READING PASSAGE |
Service Outage: Power Loss at Primary Data Center Due to Backup Power Failure
- July 20, 2015
- 2 Comments
This morning the Softlayer datacenter where DPD’s primary servers are located experienced power loss.
The Softlayer datacenter has both battery and backup generator backup power supplies, but the automatic transfer switch for the backup generators failed, resulting in DPD’s servers losing power when the backup battery supplies were exhausted.
This resulted in an unclean shutdown of DPD’s primary database server. As a result, the database was corrupted on disk. DPD maintains regular backups of database data and we immediately worked to restore the latest backup that happened approximately 39 minutes before the power loss event.
DPD is now up and fully operational.
We are working to restore the missing data that happened between the time the last backup happened at 6:25 AM EST and the power loss event at 7:04 AM EST. We hope to restore this data within the next 24-48 hours but we’ll need to extract the data from the corrupt database and insert it in to the new restored database, so it will take some time to complete.
Power Outage Event Timeline:
All times Eastern
- 6:25 : Last regular database backup.
- 7:04 : Our datacenter received a power outage. Redundant power failed to take over before battery backups were exhausted. The pod our servers are located in then lost power.
- 9:40 : Power was restored.
- 9:41 : We discovered an anomaly with the database. Further investigation shows on-disk corruption from the power outage.
- 10:10 : It was determined that the database was not recoverable in a reasonable time and we would restore from backup.
- 10:45 : Recovery complete. Approximately 39 minutes of data was lost in the recovery.
- Ongoing: We’re working to restore the missing data between the last backup and the outage. Updates will be posted as they happen.
We responded to support requests through our help desk, email, Twitter, and Facebook during the outage. We are looking into better ways of relaying system status to you in the future, including a 3rd party status monitor everyone can check.

SET PROBLEM 1 | List every channel that the outage notice says was used to answer support requests during the outage.
SET PROBLEM 2 | Retype the passage of the outage notice starting with "This resulted in" and going on through "and fully operational.".

INFORMATION SHOWN |
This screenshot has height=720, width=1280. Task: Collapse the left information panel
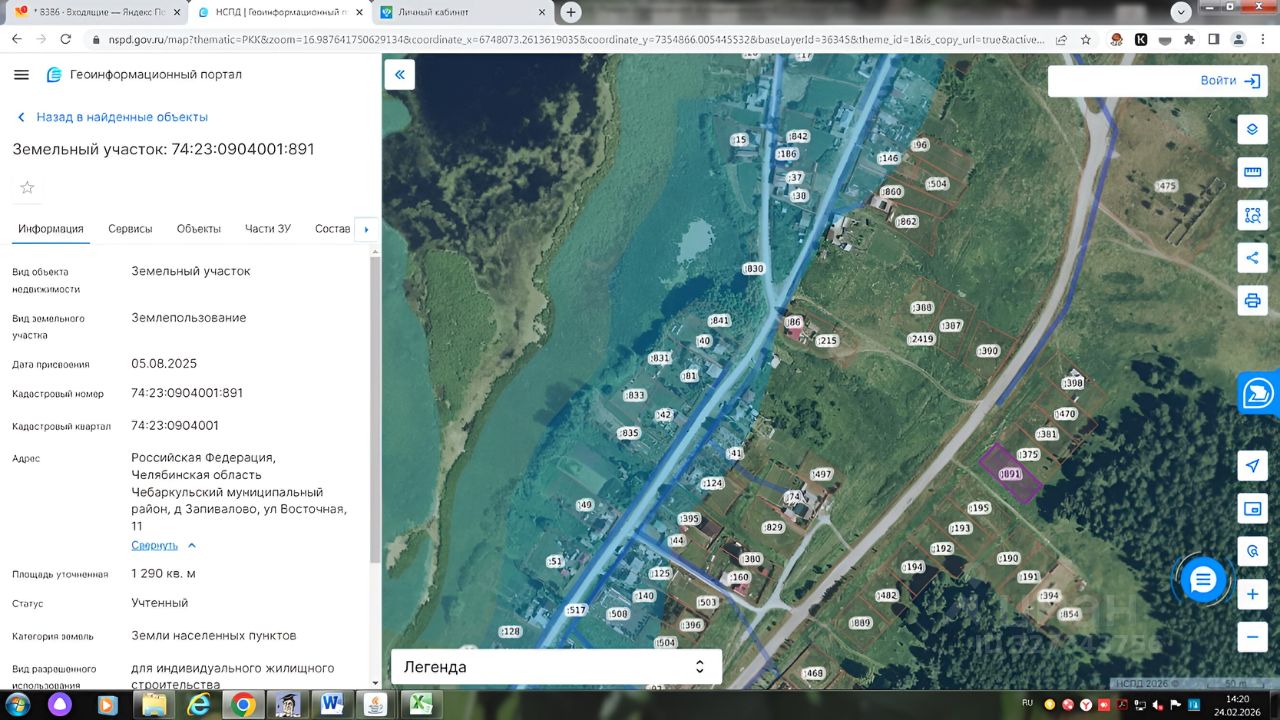[x=400, y=75]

FINISHED ANSWER 1 | help desk, email, Twitter, Facebook

FINISHED ANSWER 2 |
This resulted in an unclean shutdown of DPD’s primary database server. As a result, the database was corrupted on disk. DPD maintains regular backups of database data and we immediately worked to restore the latest backup that happened approximately 39 minutes before the power loss event.
DPD is now up and fully operational.